- [Reading passage]:
● ● ● ● ● ● ●
Inbal Pezaro (, born 26 March 1987) is an Israeli Paralympic swimmer.

Biography
Pezaro was born on Kibbutz Yizre'el. At birth she suffered from a complex with blood vessels at her spinal cord, which caused her to become paralyzed in her lower limbs. At the age of five she began practicing sports at the ILAN center in Haifa, progressing to compete in national championships only six years later.

Swimming career
From the age of 12 Pezaro had been competing in international swimming competitions. Following her exemption from military service with the Israel Defense Forces (IDF), she volunteered to service and was certified as a swimming instructor.

She took part at the 2004 Summer Paralympics and the 2008 Summer Paralympics. Pezaro won a silver medal on the opening day of the 2008 Beijing Paralympics, after coming in second place in the 100-meter freestyle competition. She set a new Israeli record with 1:12.57 minutes. Pezaro claimed her second medal, finishing second in the 200 meters freestyle S5 competition. Bela Hlavackova of the Czech Republic beat Pezaro in the women's 100 breast SB4, giving Inbal her third silver medal of the Beijing Paralympics. Pezaro emerged as one of the country's biggest stars in the Paralympics in Beijing. She won a bronze medal in the 2016 Rio Paralympics 200 meter freestyle, coming in at 3:38.20 minutes.
● ● ● ● ● ● ●
- [Provided material]:
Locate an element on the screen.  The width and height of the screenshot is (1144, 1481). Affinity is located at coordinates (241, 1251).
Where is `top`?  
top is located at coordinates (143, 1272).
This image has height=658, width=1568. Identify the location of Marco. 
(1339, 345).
● ● ● ● ● ● ●
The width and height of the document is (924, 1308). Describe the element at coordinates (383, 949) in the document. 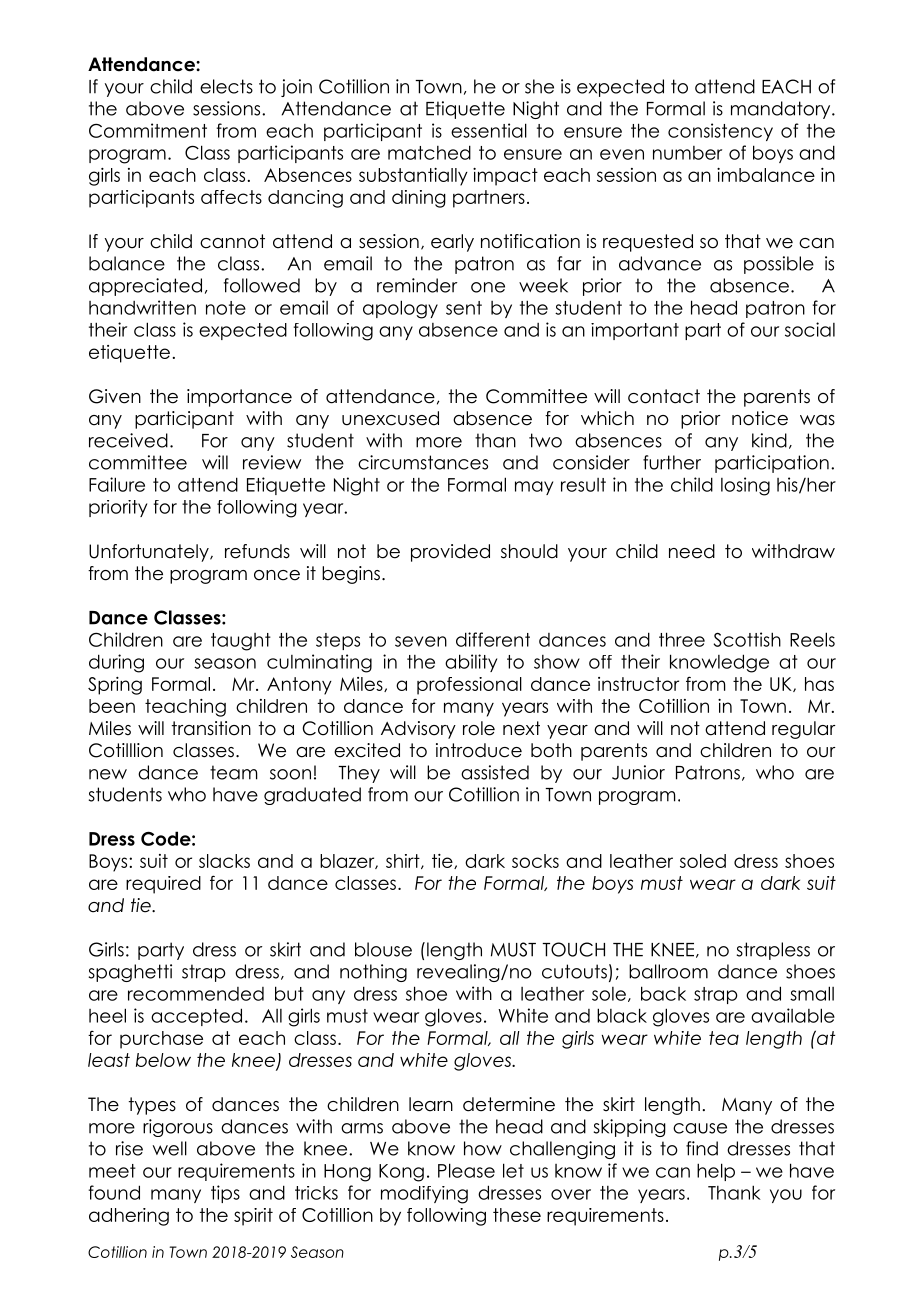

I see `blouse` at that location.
● ● ● ● ● ● ●
- [Problems]:
(1) Transcribe the Inbal Pezaro article from "Swimming career" up to and including "a swimming instructor.".
(2) Using the Inbal Pezaro article, decide whether each statement agrees with it, and quote the words that settle each one: (a) Pezaro was competing internationally from the age of 12. (b) Her first medal at the Beijing Paralympics came in the 200 meters freestyle. (c) She won a gold medal at the 2016 Rio Paralympics.

- [Responses for each task]:
(1)
Swimming career
From the age of 12 Pezaro had been competing in international swimming competitions. Following her exemption from military service with the Israel Defense Forces (IDF), she volunteered to service and was certified as a swimming instructor.

(2)
(a) Yes: "From the age of 12 Pezaro had been competing in international swimming competitions."
(b) No: "Pezaro won a silver medal on the opening day of the 2008 Beijing Paralympics, after coming in second place in the 100-meter freestyle competition."
(c) No: "She won a bronze medal in the 2016 Rio Paralympics 200 meter freestyle"